27.01.2011, 10:54 Uhr | DAPD
London (dapd). Die zweitgrößte deutsche Fluggesellschaft Air Berlin hat ihr Geschäftsjahr 2010 schwächer als erwartet abgeschlossen. Wie das Unternehmen am Mittwochabend auf der Basis vorläufiger Zahlen mitteilte, wurde ein betriebliches Ergebnis (Ebit) im negativen einstelligen Millionenbereich erzielt. Darüber hinaus gehende Angaben machte das Unternehmen nicht.
Ursächlich für dieses von der Unternehmensplanung abweichende Ergebnis seien Sondereinflüsse in den Monaten November und Dezember, insbesondere der strenge Winter in Europa, ein Fluglotsenstreik in Spanien und die Ankündigung von Streikmaßnahmen bei der Gesellschaft gewesen, hieß es weiter.

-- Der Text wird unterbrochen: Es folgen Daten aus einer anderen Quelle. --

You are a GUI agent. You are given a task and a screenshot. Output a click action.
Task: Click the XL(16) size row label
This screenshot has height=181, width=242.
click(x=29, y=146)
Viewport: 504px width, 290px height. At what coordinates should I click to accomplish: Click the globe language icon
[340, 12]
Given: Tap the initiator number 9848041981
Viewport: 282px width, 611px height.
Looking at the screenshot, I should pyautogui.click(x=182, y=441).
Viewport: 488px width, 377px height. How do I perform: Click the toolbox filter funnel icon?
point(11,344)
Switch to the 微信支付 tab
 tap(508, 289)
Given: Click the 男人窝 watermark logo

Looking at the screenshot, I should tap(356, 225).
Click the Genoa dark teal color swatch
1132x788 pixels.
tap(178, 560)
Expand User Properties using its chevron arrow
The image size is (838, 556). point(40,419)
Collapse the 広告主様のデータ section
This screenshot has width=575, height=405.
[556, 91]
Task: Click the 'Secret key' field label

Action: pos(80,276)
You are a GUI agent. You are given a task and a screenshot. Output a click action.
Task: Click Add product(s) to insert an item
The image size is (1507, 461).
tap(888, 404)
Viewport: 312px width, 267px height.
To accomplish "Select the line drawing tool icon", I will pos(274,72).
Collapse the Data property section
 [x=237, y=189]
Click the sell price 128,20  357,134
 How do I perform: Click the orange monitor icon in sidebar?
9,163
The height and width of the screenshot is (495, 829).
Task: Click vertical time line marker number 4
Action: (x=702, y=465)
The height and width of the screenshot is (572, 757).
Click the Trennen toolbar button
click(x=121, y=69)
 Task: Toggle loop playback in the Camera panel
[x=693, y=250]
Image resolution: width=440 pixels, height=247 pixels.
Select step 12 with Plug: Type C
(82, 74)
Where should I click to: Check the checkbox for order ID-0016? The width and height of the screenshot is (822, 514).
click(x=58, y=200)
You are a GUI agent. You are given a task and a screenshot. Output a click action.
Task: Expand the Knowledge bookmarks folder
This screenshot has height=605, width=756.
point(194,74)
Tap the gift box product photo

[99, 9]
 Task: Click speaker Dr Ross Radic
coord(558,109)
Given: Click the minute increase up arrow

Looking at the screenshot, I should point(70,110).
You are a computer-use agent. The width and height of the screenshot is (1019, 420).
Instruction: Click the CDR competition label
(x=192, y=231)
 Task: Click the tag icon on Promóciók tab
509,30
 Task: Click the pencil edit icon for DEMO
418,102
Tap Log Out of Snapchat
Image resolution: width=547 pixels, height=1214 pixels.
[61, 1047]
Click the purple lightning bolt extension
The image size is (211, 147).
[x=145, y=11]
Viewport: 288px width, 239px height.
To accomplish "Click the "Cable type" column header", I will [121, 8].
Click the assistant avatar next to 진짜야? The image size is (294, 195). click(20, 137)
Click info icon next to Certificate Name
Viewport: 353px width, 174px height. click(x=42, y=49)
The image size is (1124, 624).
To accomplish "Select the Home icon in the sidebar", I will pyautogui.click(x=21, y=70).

Die endgültigen Zahlen sollen am 24. März veröffentlicht werden.
Air Berlin hatte in der Vergangenheit zwar keine konkrete Ebit-Prognose ausgegeben, aber davon gesprochen, diese Kennziffer steigern zu wollen. 2011 sollte das Ergebnis dann 55 Millionen Euro erreichen. 2009 hatte das Ebit 28,5 Millionen Euro betragen. Unter dem Strich hatte Air Berlin bereits ein negatives Ergebnis für 2010 angekündigt. Ein negatives Finanzergebnis werde 2010 zu einem Nettoverlust führen, hatte es zuletzt im November geheißen.